EXERCISE AIM: Gather every line in the records below that contains the word "icon", copying each one in full.

········

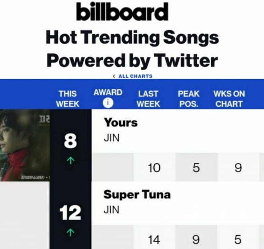Click the Award column header label
The image size is (264, 249).
(108, 92)
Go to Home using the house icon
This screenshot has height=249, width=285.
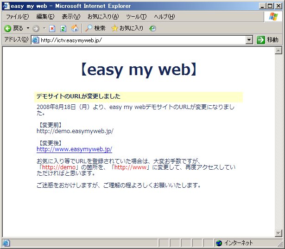coord(75,28)
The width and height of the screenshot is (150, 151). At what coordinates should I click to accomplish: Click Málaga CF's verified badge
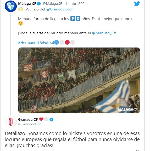click(39, 4)
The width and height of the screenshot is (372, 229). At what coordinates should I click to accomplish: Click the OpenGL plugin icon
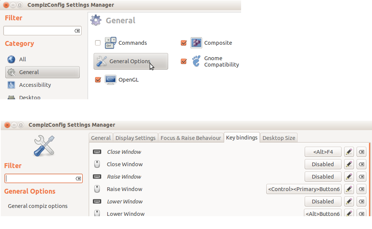tap(111, 80)

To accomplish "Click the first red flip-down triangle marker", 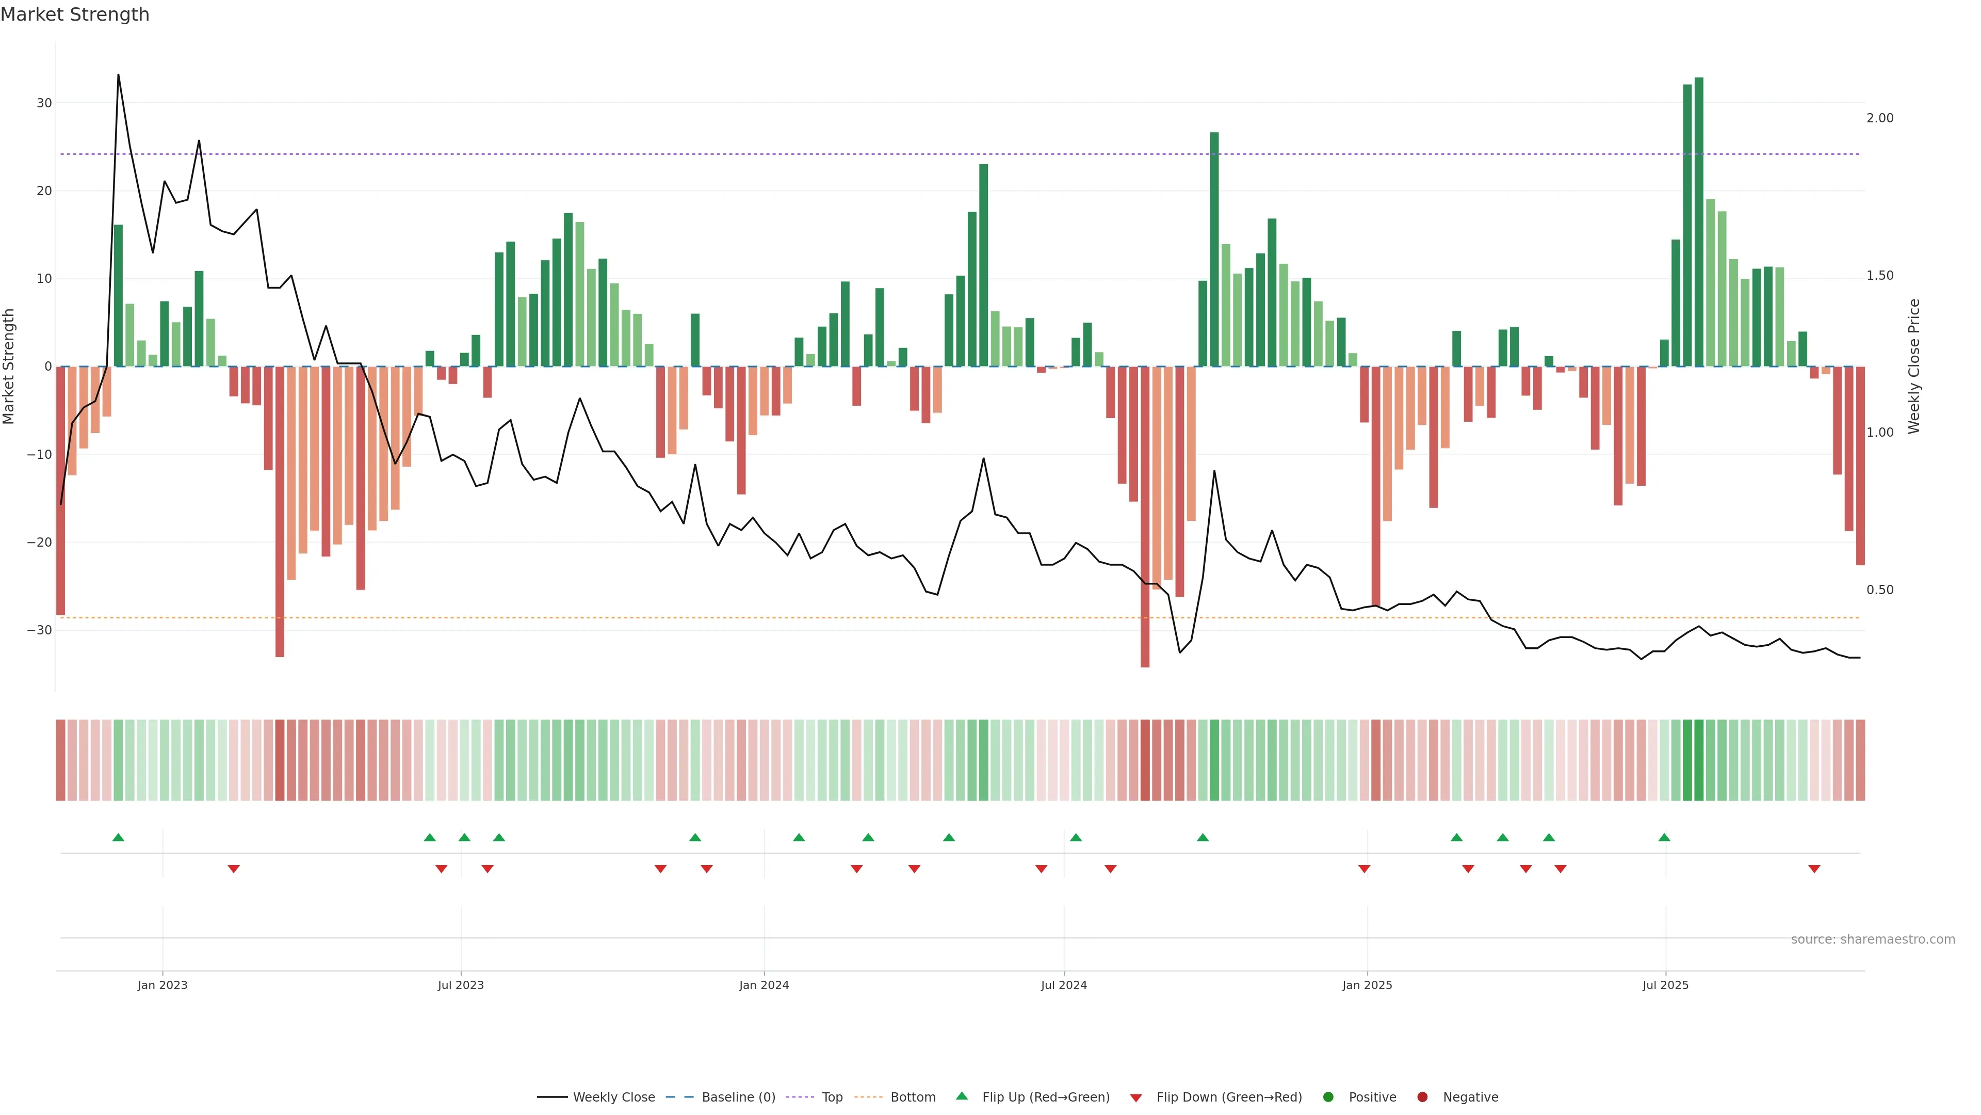I will tap(234, 869).
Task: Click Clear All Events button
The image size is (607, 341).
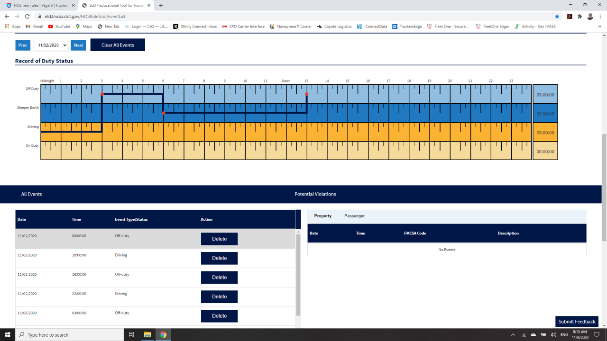Action: pyautogui.click(x=118, y=45)
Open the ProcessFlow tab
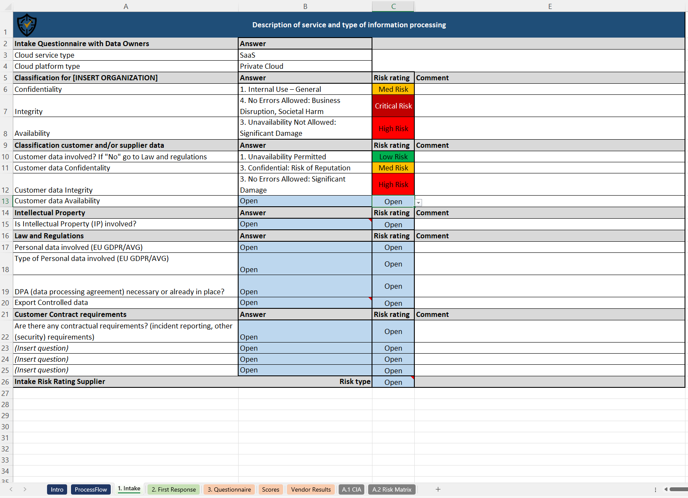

········

RIGHT ANSWER:
Go to Home using the house icon
The width and height of the screenshot is (372, 229). At what coordinates should I click to accomplish: Click the OpenGL plugin icon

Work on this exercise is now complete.